In the stanza, the sea continues with her nurturing and mothering roles despite being so choked by vile human history. One reason for this is that the sea has the ability to wash itself clean of whatever dirt is thrown at it though this might take some time. There is a historical allusion in the mentioning of the exiles who are denied a place in Australia. This refers to the Australian Aborigines who were massacred by the English colonialists in order to take over the land. These Aborigines who are black are now a marginalised minority in their own land just like the situation of the Native Indians in America, and the Caribs and the Arawaks in the Caribbean. In the Sierra Leonean situation, the resettled former slaves, the Creole (Krio), dominated the politics and the civil service machinery of the country in colonial times even as a minority until after independence. Again, it is seen that history tends to favour only the strong. These Australian Aborigines are ‘drifters’ because they are not given their right of place in the Australian society. ‘Tired moon’ is a metaphor for the space in Australia occupied by the black Aborigines. They are allocated unproductive lands or pushed to exhausted spaces like slums and ghettos that cannot make good economic yields, hence ‘tired moon’.
In the poem, Sierra Leone is depicted as a conflicted space; one that has been exposed to so many years of war and bloodshed that even if it cries like a raped woman, it will not account for what it has gone through right from the inception of its history up to the last decade of the 20th century. Of course, rape was a major war crime in the Sierra Leonean civil war, including the phenomenon of child soldiers. The ‘broken back’ mentioned in the poem refers to the soul or spirit of Sierra Leone broken by many decades of conflicts. Another metaphor used to describe Sierra Leone in the poem is ‘shredded garment’ which gives us a sense of the country as a war-torn space. The expression ‘her hands swimming like horrors of red corals’ conveys a sense of a nation struggling for survival. ‘Her hands’ is an example of alliteration while ‘like horrors of red corals’ exemplifies simile which compares the war situation in Sierra Leone to the war waged against marine life through unconscionable human actions around the world. The expression ‘red corals’ is visual imagery.

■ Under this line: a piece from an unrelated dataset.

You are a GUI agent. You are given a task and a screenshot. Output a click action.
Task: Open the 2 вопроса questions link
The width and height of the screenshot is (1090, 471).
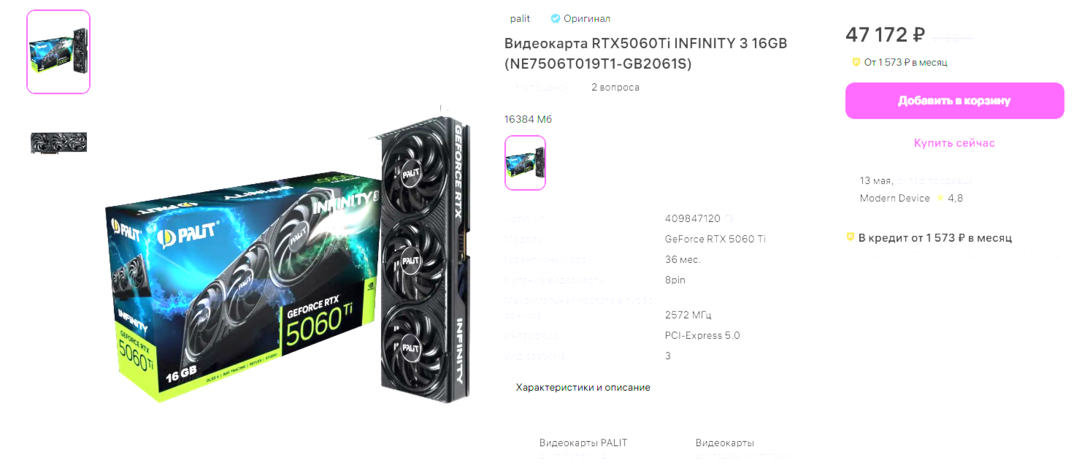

From the sixth line of the last stanza to the end of the poem is a rhetorical question. It also constitutes an apostrophe seen in the expression ‘But do you, O sea, long-suffering mistress’. The sea is being addressed as if it is present and can respond. The expression ‘long-suffering mistress’ is a metaphor for Sierra Leoneans known as among the most resilient people in the world. The wounds referred to in the penultimate line of the final stanza is not only physical wounds inflicted on Sierra Leoneans by war and countless deaths, it also refers to psychological wounds that could only be healed through truth and reconciliation commission which was in operation in Sierra Leone from 2002 to 2004. The children referred to in the poem are the citizens of Sierra Leone.
The final line of the poem also wonders if the people are ready for the future glories as well as the challenges that the country will encounter as she journeys on in time. The future challenges and glories are represented in the metaphor of a river described as ‘axe’ and ‘alluvial’, respectively. The word ‘alluvial’ is the adjective form of alluvium which refers to a deposit of clay, silt and sand loft by a flowing floodwater in a river valley or delta which produces a fertile land. This implies that the poet expects a bright future for Sierra Leone as the 20th century comes to an end and the 21st century begins, but at the same time the country should brace for any challenges.